By default, and outside the sampling phases, the oil leaving the equipment M flows in the pipe 4 in the direction of the arrow F1 in Figure 1, the equipment M to the drip tray 6, without being retained by the valve 20 is open or bandwidth configuration, while the other valves are closed.

Where it is appropriate to determine the iron content of the oil exiting the motor M, the unit 22 controls the valve 20 to close, so that it is created in the conduit 4 a retainer where an amount accumulate oil, that is to say lubricants, as represented by the shaded portion L in Figure 2.

In the configuration of Figure 6, line 4 serves as a settling leg and impurities I accumulate in the vicinity of the valve 20, inside the duct 4 and in the lower part of the quantity of lubricant L.

In this first step represented by the configuration of Figure 6, valves 32 and 40 are open, while valves 36 and 44 are closed.

When the level of lubricant L in the line or column 4 reaches the opening 282, oil begins to flow through the first bypass line 28, in particular through the filter 30 and valve 32, into the internal volume V26 of the reservoir 26 in which oil flows.

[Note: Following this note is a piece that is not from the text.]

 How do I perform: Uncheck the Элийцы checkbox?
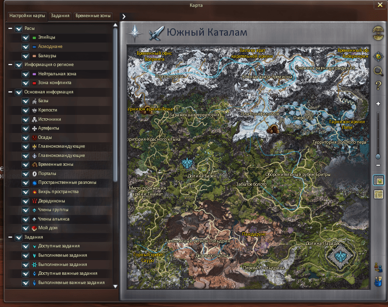[x=25, y=38]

Indeed, the outlet 284 of the first line 28 is located in the upper part of the tank 26 and oil can flow along the tank wall 26. As the valve 44 is closed, the oil gradually fills the part the second discharge line 42 upstream of valve 44, including the internal volumes of the sensors 46 and 48 and the internal volume V26, driving the air towards the atmosphere through the valve 40.

When the sensor 56 detects that the N2 oil level inside the tank 26 is reached, the unit 22 switches the system 2 to a new configuration shown in Figure 8, wherein the valve 20 pass through the open configuration , thereby emptying the settling leg directing the remainder of the amount L of this lubricant upstream of the valve 20 as well as impurities I to the drain pan 6. the flow in the direction of the arrow F1 therefore continues into the tray 6. Furthermore, the valves 32 and 40 are closed and valve 36 is opened, allowing to put the V26 of the volume that is not occupied by the lubricant, that is -dire the portion of the volume V26 located above level N 2, under a pressure P1 of air equal to that of the source ofair 12 which, in the example, is 7 bar absolute.

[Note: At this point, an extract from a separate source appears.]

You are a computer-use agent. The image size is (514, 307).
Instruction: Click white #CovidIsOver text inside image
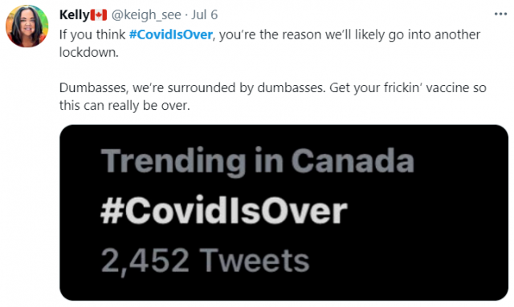click(224, 211)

This being done, the unit 22 passes the installation 2 at a next step, represented by the configuration of Figure 9, wherein the valve 44 is opened, other valves retaining their configuration status of Figure 4. In this case, the air pressure P1 in the upper part of the volume V26 has the effect of pushing the oil in the second discharge line 42, through the sensors 46, 48 and 50, which allows these sensors to provide the unit 22 of the signals S46, S48 and S50 respectively, representative of the parameters they have detected.

Where appropriate, the S46, S48 and S50 signals can be processed in the unit 22 to determine the values ​​of the controlled parameters, in particular by comparison with known values ​​for the reference lubricant.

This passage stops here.